Nós não queremos jogos novos, diferentes, que reinventem de alguma forma o estabelecido e que quebrem com o status quo. Nós queremos os mesmos jogos que sempre jogámos, mas noutros formatos. Queremos o que conhecemos e reconhecemos de trás para a frente mas com uma embalagem diferente.

Monster Crown chegou há poucos dias a Early Access no Steam, enquanto decorre uma campanha de sucesso no Kickstarter. E o que este indie tem que o diferencie e o torne inovador? Pouco. Mas é um clone de GBA de Pokémon. E com um grande mea culpa admito que foi uma das razões que me fizeram querer experimentá-lo.

Para um jogo em alpha, este Monster Crown já tem um conteúdo desenvolvido surpreendente. Os seus criadores declaram que existe cerca de metade do mundo final explorável, e que das criaturas e enredo previstos, já um terço estão disponíveis.

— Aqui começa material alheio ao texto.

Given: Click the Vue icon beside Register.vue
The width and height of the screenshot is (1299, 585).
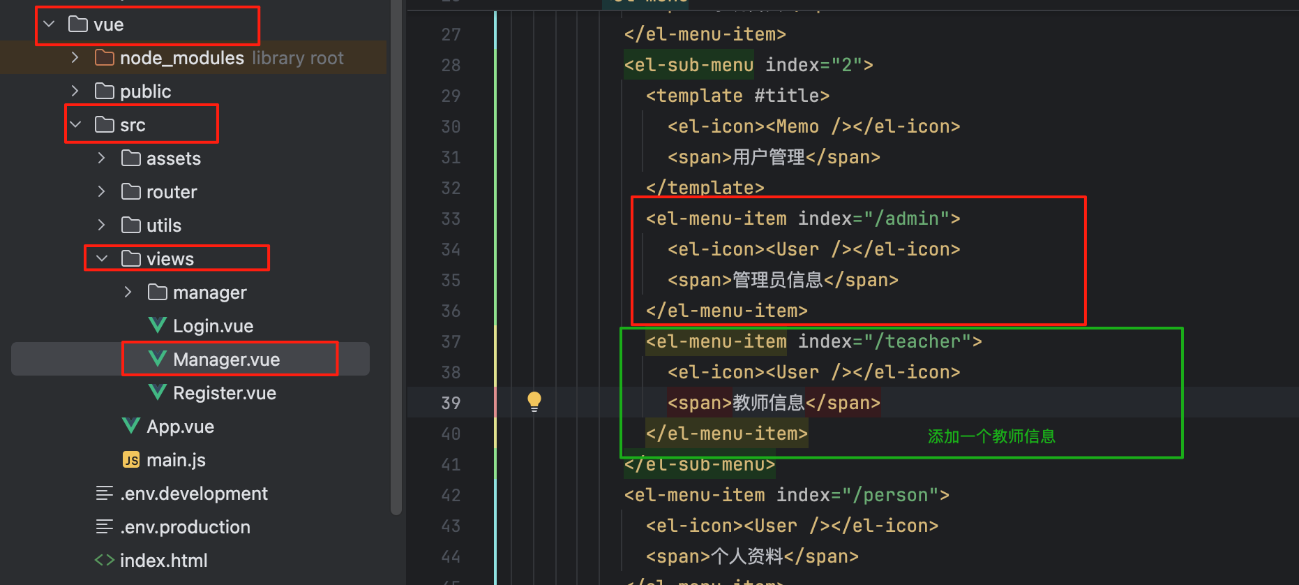Looking at the screenshot, I should point(158,392).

As semelhanças óbvias com os jogos de GBA de Pokémon são evidentes no primeiro impacto, e não se ficam apenas pela pixel art quase idêntica. O enredo também vê pais negligentes a deixarem os seus filhos menores partirem pelo mundo sem supervisão. Provavelmente querem umas férias prolongadas, mas isto é coisa que no mundo real dava para chamar uma Assistente Social.

O tom de Monster Crown quando comparado com Pokémon é que é muito divergente. Desde algumas asneiras espetadas pelas linhas de diálogo, ao próprio mundo que é bem mais violento e menos utópico que o de Pokémon. Aqui são os monstros que dominam tudo, e que são verdadeiras ameaças à vida dos humanos. Se um incauto se aventurar pela floresta, não vai cruzar-se com uns simpáticos Pokémon, mas sim criaturas ferozes dispostas a matá-lo se este não tiver feito um pacto com outros monstros para o defender.

Essa ligeira alteração de ponto de domínio é também evidente. Os humanos não são donos das criaturas, nem as capturam. Apresentam-lhes um pacto, e têm de as convencer a colaborar consigo, o que em jogo resulta em itens, contractos são assim equivalentes às Pokébolas, e a diferença de nível e força com o monstro com quem tentamos assinar um pacto determinam a sua vontade de se juntarem a nós.

Outro caminho estranho e menos memorável deste Monster Crown é a escolha dos elementos inatos das criaturas, para aplicar o sistema de pedra-papel-tesoura. Esquecendo a água, fogo e afins para um canto, os elementos escolhidos são: Will, Brute, Malicious, Unstable, Relentless, que podiam ser apenas características do actual presidente dos EUA, mas não são. O problema é que temos de decorar as ligações entre estes elementos porque não são de reconhecimento imediato.

Outra alteração estranha no sistema de combate é a adição de um sistema de sinergias que nos impulsiona a trocar de monstros no combate para irmos alimentando um bónus de dano. Mas o problema é que, como no Pokémon, trocar o monstro na party “gasta” a nossa única acção, e acabamos por estar a levar dano gratuito para alimentar um bónus. Parece-me que o equilíbrio entre escolher receber esse bónus e levar dano como consequência, ou agir normalmente no nosso turno é uma decisão desequilibrada.

Talvez o ponto mais positivo deste Monster Crown seja a sua mecânica de fusão/reprodução de monstros. Com 200 criaturas distintas disponíveis para “encontrar” pelo mapa, existem 800 criaturas que são resultado de fusões para criarmos, o que estende, e muito, o “Pokédex” deste indie.

Depois de um bom primeiro impacto, vou aguardar pelo lançamento final do jogo para poder perceber se esta cópia mais negra dos Pokémon de GBA tem pernas próprias para andar, ou se cavalga apenas a vontade de muitos de ter um Pokémon “legítimo” jogável no PC.